Start of Supplied data
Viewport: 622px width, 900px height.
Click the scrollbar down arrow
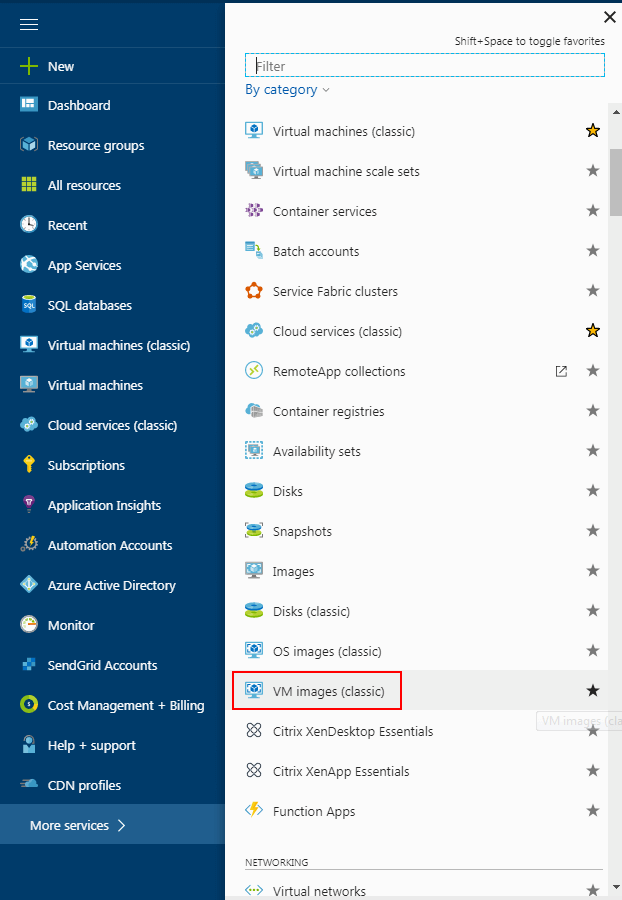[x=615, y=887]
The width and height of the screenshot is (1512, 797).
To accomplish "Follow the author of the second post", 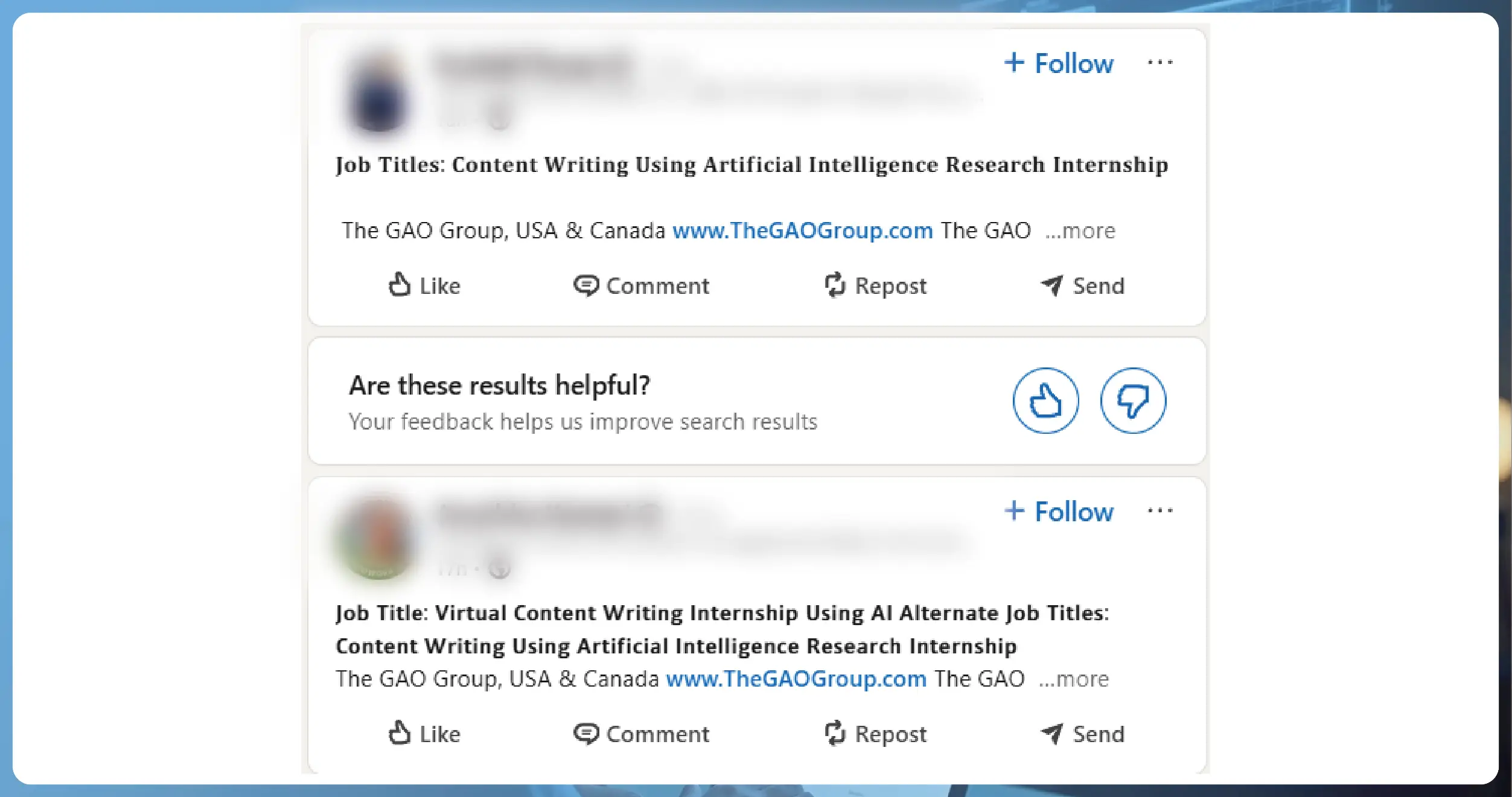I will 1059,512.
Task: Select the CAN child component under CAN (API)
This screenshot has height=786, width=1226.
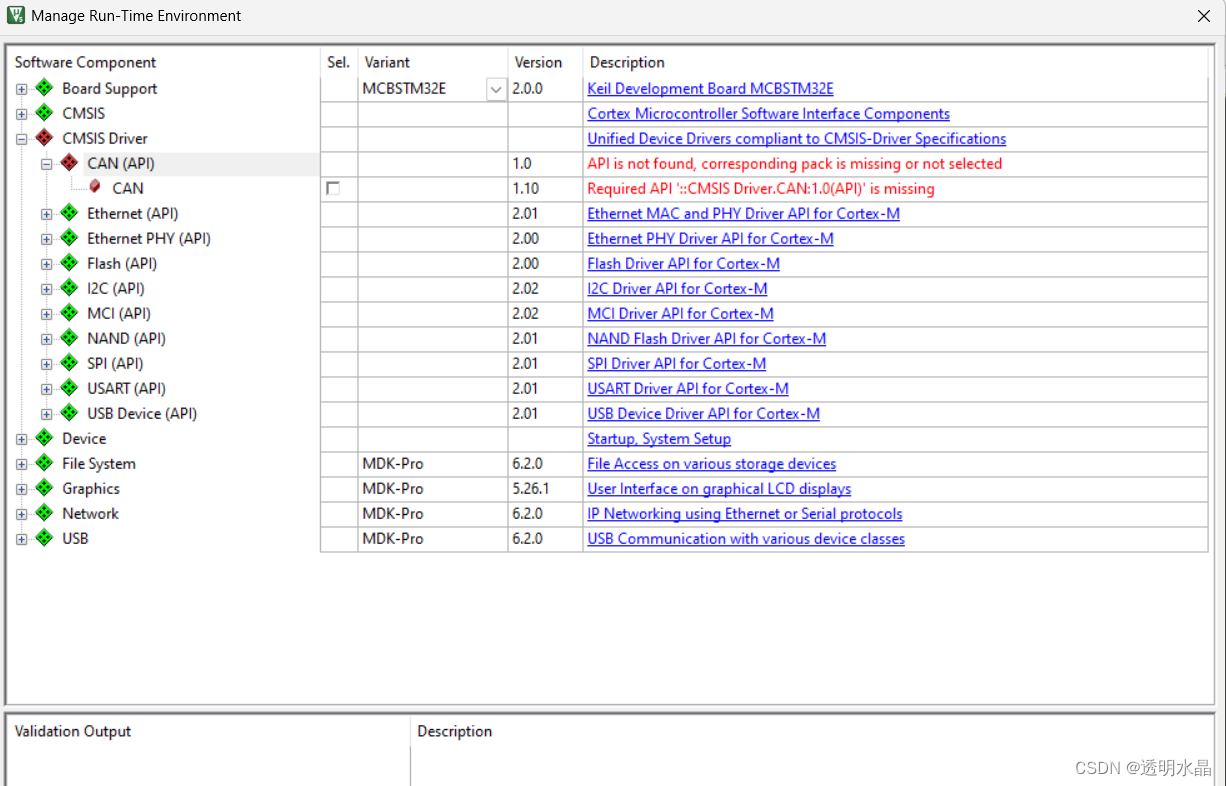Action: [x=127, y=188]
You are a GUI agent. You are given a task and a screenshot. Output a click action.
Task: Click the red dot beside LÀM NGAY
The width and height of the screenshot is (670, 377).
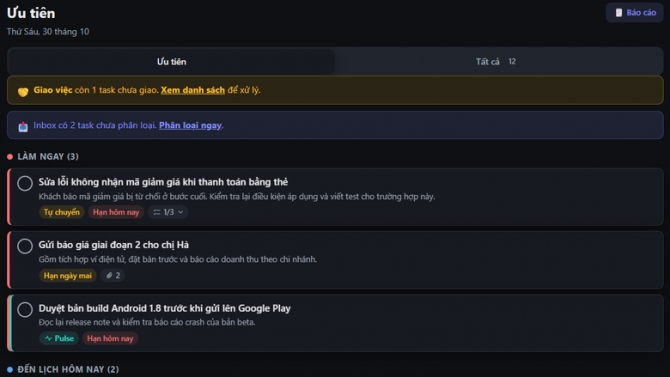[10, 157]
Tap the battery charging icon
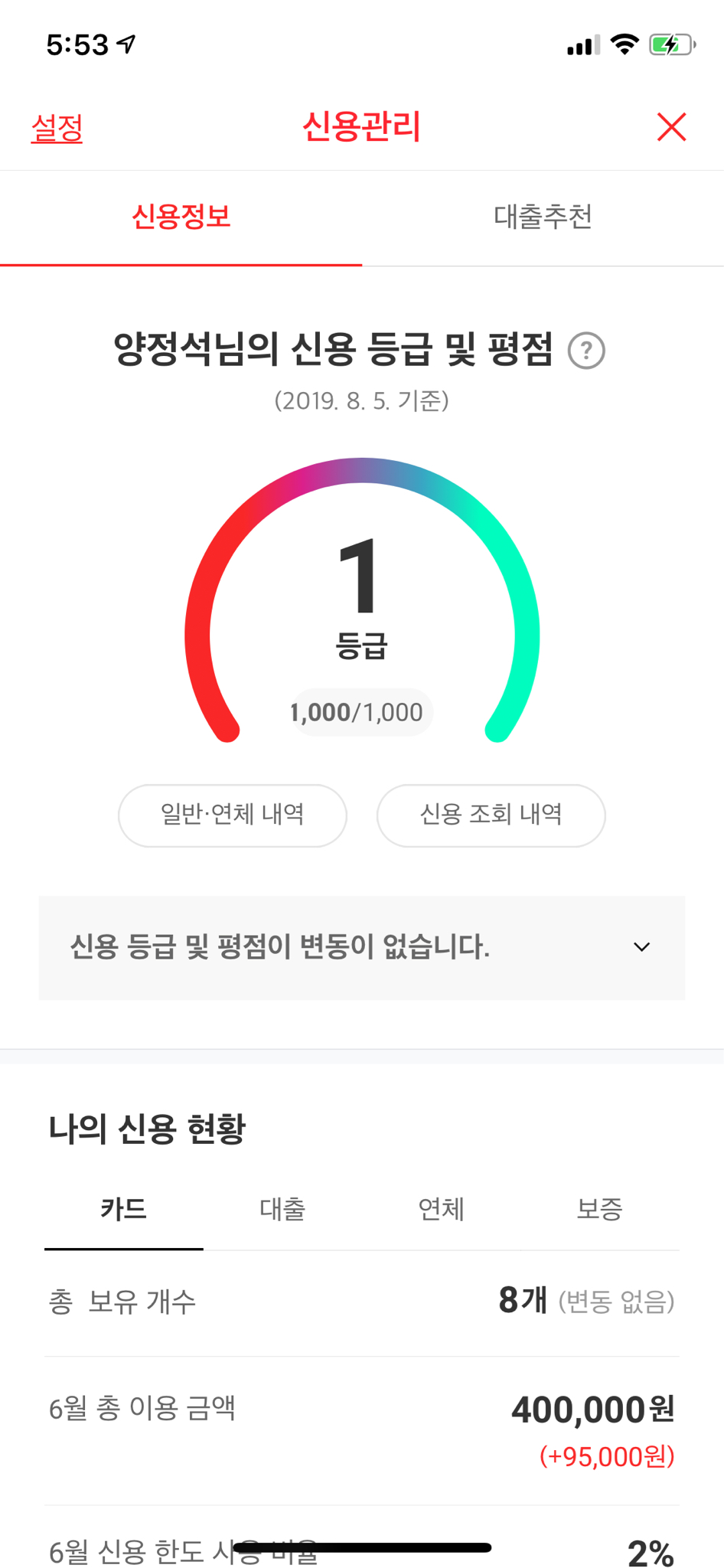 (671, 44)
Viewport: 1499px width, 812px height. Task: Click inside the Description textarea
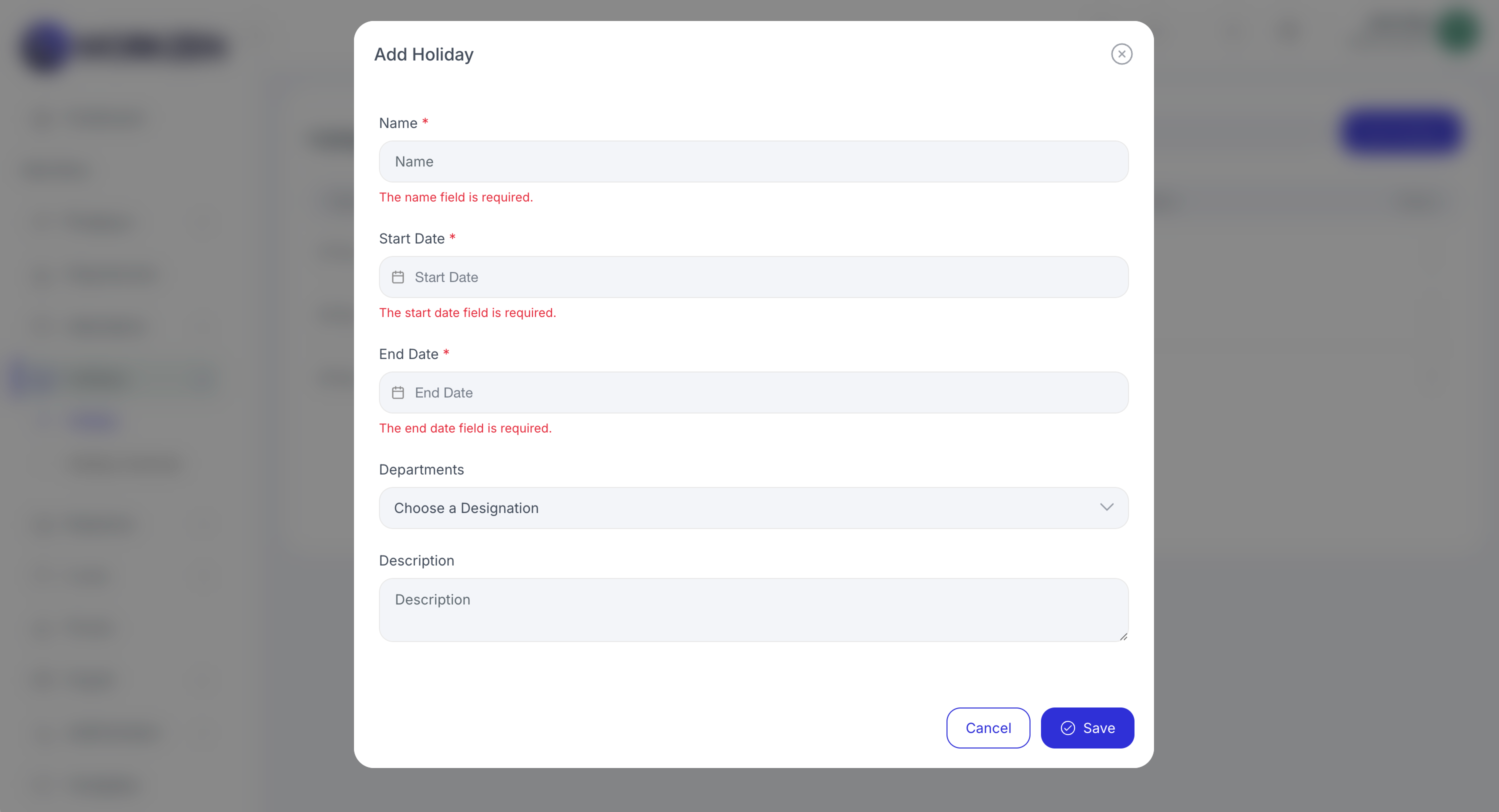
End of Supplied data
* Required action *
Only the lines that contain the string "Viewport" should be copied from the entries above.

* Exercise output *
Viewport: 622px width, 900px height.
Viewport: 1499px width, 812px height. Task: Click inside the Description textarea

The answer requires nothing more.